Further, the magnetic encoder described above is not limited to the force included in the rolling bearing, and may be included in the sliding bearing. Furthermore, the present invention may be applied not only to the rotation shaft and the like but also to detect the rotation speed of other rotation members, etc., and together with the detection sensor, a rotation detection device may be configured to detect the rotation speed etc. . Although the embodiments of the present invention have been described above with reference to the drawings, the present invention is not limited to the illustrated embodiments. Various modifications and variations can be made to the illustrated embodiment within the same or equivalent scope of the present invention.

Industrial applicability

[0060] The magnetic encoder according to the present invention is effectively used for rolling bearings and the like for automobiles because the corrosion resistance is improved.

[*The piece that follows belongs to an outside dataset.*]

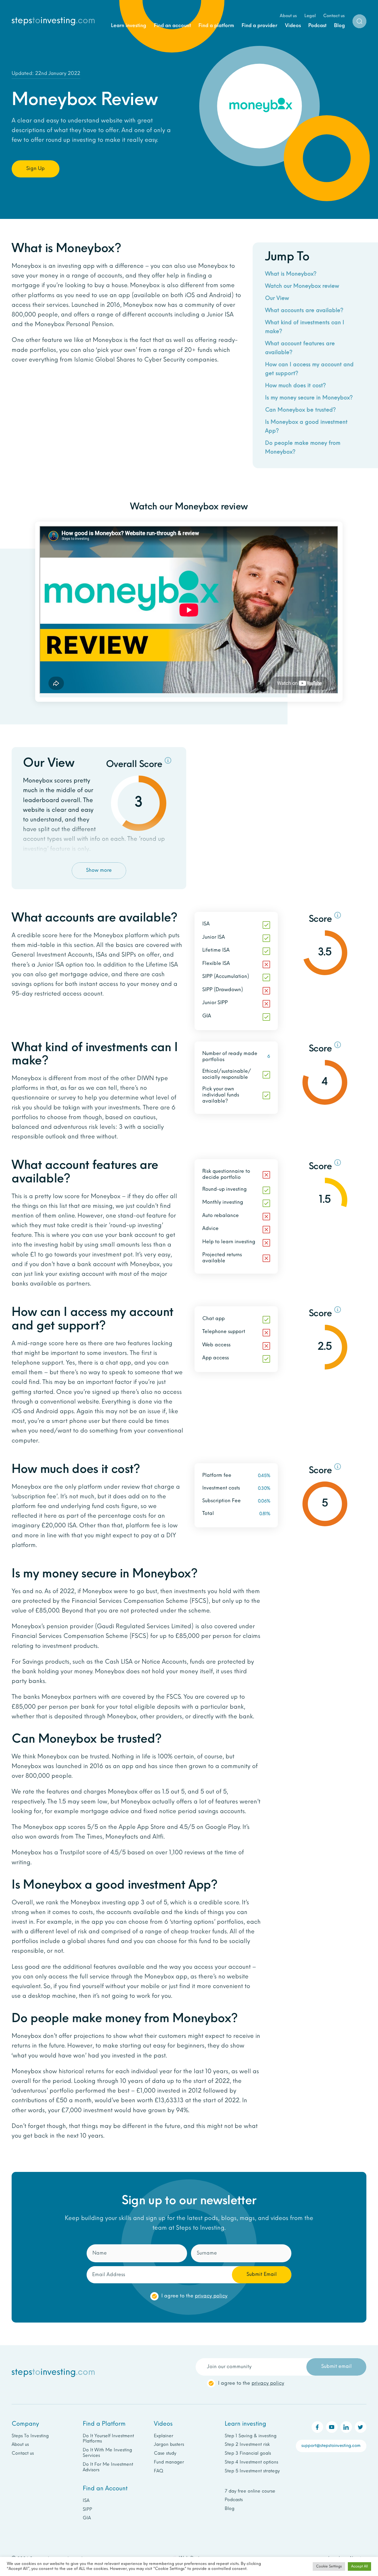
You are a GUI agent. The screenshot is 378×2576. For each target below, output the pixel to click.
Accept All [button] (359, 2566)
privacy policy (211, 152)
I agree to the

[0061] The rolling bearing according to the present invention is effectively used when a long life is required because it is provided with a magnetic encoder such as for an automobile with a reduced risk of breakage.

Claims

The scope of the claims

[1] A plastic multipole magnet having a disc shape, a through hole at the center thereof, and magnetic poles alternately arranged in the circumferential direction;

A cylindrical portion, a flange extending to the outer diameter side from one end of the cylindrical portion, and a flange portion extending in the axial direction from the outer diameter end of the flange, the cross section of which is substantially reverse Z-shaped A magnetic encoder including a certain slider,

The magnetic encoder, wherein the multipolar magnet is press-fitted to the inner diameter side of the collar and held by the slinger.

[2] The magnetic encoder according to claim 1, wherein an axial end of the flange portion is crimped to an inner diameter side.

[3] The magnetic encoder according to claim 2, wherein the crimped portion crimped to the inner diameter side is continued in the circumferential direction.

[4] The magnetic encoder according to claim 1, wherein the collar portion is provided with notches extending in the axial direction at a plurality of circumferential positions.

[5] The multipolar magnet is made of a plastic including a rare earth magnetic powder and a plastic as a binder for binding the rare earth magnetic powder,

The magnetic encoder according to claim 1, wherein a anti-glare coating is formed on the surface of the multipolar magnet.

[6] The magnetic encoder according to claim 5, wherein a anti-glare coating is formed on the surface of the magnetic encoder.

[7] The magnetic encoder according to claim 5, wherein the protection coating is a coating of metal.

[8] The magnetic encoder according to claim 5, wherein the protection coating is formed by electrodeposition coating.

[9] The magnetic encoder according to claim 8, wherein the electrodeposition coating is cationic electrodeposition coating.

[10] A rolling bearing comprising the magnetic encoder according to claim 1.